Diabetes management app to launch

An app for diabetes patients is being launched in order to make the condition easier to manage.

The Quin diabetes management app could potentially make the condition easier to manage, thereby contributing towards reducing anxiety. 

As a result it could help the 25% of diabetics reported to have depression and the 40% diagnosed with anxiety.

GlobalData’s medical devices writer Chloe Kent said: “Unlike similar health management apps, which use an algorithm to correlate the input of all users’ data into a single consistent average, Quin’s management techniques are based entirely on a patient’s own data – crucial when it comes to managing a condition as individualised as diabetes.

“Quin chief technology officer Isabella Degen has been managing her diabetes with insulin for 26 years, and co-founded Quin five years ago. A portmanteau word for ‘Quantifying Intuition’ – which is something, the company’s website notes, that people who take insulin have to do several times a day – the app is designed to help diabetic people manage their insulin intake more efficiently.

Degen told GlobalData how the Quin app works, saying: “The app observes the trial and error of people who take insulin.
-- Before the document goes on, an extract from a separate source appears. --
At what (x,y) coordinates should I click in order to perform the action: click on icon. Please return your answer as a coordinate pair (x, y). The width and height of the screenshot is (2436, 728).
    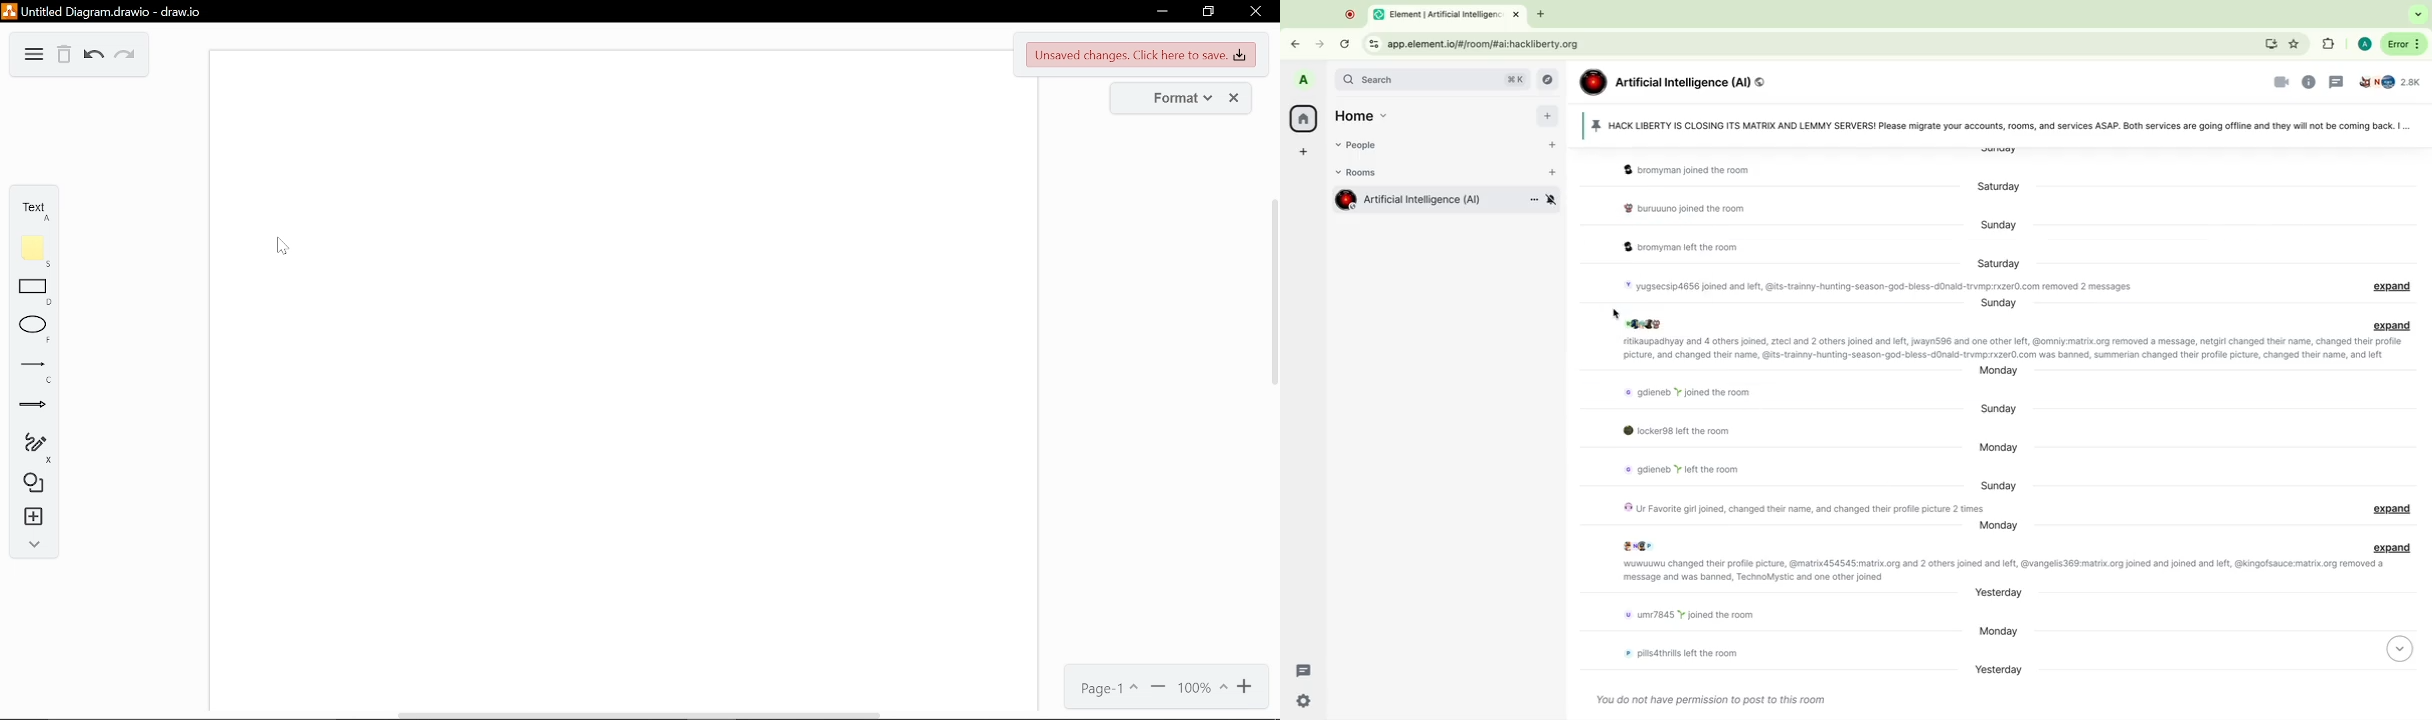
    Looking at the image, I should click on (1592, 84).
They tell us when they eat something and tell us how much insulin they’re taking. The app itself is observing in the background how active they are, what time it is, and eventually things like location and menstruation and other stuff we can observe about them from the phone. Quin is essentially taking all that information and correlating it to people’s glucose outcomes.

“Let’s say you’ve had 100 lattes, and every time you’ve had a latte you’ve logged that and said how much insulin you’ve taken. Sometimes you may have taken it ten minutes earlier, sometimes later, and you take one to five units depending on what else is going on. The next time you come and say ‘okay, I’m going to have a latte right now’, Quin is looking to show you past decisions that worked well for you when having a latte and that match you right now, so the user can make a much more informed decision.
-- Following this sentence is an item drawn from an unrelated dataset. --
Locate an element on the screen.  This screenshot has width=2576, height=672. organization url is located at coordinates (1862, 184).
“Taking a drug where nobody knows how much of it to take, it’s quite stressful. To not have to do all the thinking and the fine tuning, to think ‘what should I do at this time’ or to even remember to make a decision, reduces the burden so that they can focus on what they want to focus on in their life.

“Right now we have a closed research project, so people can apply through the site to participate if they own the right kit and they’re on a treatment that we support at the moment. We give them access to a version of Quin that changes every month, and then we work together with these users to give us feedback.

“We’re planning to do a launch of the app in late 2020, which will then become available via the App Store. It will be a subscription-based business model, initially paid for directly by the customer but maybe also picked up by insurers in the future. We’re launching geographically in the CE mark [region], and we’re looking at starting the FDA approval process in the middle of this year.”